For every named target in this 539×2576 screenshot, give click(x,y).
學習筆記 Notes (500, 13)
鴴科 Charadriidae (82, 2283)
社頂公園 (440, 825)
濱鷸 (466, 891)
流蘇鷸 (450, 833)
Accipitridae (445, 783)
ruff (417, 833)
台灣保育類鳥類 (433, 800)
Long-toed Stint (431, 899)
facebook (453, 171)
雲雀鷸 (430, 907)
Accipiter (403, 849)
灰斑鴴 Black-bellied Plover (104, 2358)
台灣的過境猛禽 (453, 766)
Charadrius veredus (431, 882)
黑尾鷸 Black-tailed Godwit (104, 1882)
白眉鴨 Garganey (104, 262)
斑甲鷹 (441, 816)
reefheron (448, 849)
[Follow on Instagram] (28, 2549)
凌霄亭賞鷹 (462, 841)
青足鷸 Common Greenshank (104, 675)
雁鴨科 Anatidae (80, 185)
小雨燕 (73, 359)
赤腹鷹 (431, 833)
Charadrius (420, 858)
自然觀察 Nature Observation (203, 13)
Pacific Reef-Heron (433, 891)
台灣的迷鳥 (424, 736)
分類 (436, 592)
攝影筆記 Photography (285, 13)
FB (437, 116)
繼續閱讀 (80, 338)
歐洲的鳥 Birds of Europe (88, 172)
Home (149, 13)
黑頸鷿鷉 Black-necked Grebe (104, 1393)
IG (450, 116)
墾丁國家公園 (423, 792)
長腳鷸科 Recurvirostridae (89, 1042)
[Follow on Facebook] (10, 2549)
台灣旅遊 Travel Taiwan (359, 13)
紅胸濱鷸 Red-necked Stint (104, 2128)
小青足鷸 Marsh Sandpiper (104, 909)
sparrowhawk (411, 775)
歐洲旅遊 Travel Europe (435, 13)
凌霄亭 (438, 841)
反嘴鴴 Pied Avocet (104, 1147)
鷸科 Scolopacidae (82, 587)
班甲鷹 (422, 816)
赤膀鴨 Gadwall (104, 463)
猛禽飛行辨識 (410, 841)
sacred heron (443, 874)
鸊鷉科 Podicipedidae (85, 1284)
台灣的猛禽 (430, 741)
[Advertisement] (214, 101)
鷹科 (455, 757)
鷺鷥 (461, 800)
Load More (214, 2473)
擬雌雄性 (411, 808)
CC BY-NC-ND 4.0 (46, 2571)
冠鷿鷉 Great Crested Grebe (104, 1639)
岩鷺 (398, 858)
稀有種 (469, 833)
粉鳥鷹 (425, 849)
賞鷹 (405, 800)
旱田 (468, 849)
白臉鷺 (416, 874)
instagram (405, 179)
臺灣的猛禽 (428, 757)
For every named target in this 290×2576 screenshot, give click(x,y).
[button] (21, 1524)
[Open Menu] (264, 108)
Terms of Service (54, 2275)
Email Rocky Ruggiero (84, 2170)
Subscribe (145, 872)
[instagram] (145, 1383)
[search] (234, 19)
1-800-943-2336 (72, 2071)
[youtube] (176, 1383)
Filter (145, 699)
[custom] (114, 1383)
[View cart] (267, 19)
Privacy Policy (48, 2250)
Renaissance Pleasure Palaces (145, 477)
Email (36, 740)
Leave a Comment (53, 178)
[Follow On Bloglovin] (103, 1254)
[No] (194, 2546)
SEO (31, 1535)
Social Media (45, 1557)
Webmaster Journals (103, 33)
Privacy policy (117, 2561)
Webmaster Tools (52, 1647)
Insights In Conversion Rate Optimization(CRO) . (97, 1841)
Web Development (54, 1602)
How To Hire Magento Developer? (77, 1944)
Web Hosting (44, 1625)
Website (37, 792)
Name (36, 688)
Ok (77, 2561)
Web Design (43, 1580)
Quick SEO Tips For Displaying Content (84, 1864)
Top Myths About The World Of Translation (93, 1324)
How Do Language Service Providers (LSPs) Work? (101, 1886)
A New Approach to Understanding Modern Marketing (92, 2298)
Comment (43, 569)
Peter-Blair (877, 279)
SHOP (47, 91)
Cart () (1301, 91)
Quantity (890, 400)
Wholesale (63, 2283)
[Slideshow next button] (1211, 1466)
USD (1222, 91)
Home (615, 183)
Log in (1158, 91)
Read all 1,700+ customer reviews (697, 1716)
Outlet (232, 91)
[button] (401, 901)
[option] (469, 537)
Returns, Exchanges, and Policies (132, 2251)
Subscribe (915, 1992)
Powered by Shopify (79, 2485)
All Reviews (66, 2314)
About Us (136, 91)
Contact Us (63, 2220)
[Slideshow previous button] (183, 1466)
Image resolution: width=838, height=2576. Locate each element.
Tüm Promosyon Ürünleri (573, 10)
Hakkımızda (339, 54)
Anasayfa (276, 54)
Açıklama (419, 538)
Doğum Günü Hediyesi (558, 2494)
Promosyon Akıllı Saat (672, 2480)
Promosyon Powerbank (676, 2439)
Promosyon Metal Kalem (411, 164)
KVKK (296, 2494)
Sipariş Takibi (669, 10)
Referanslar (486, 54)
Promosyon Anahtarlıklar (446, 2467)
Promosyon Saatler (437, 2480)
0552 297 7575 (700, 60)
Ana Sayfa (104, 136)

» **Required action**
Your answer must be the line containing "Hakkımızda (339, 54)" and each line after it in the listing above, copied exactly.

» **Result for this exercise**
Hakkımızda (339, 54)
Anasayfa (276, 54)
Açıklama (419, 538)
Doğum Günü Hediyesi (558, 2494)
Promosyon Akıllı Saat (672, 2480)
Promosyon Powerbank (676, 2439)
Promosyon Metal Kalem (411, 164)
KVKK (296, 2494)
Sipariş Takibi (669, 10)
Referanslar (486, 54)
Promosyon Anahtarlıklar (446, 2467)
Promosyon Saatler (437, 2480)
0552 297 7575 (700, 60)
Ana Sayfa (104, 136)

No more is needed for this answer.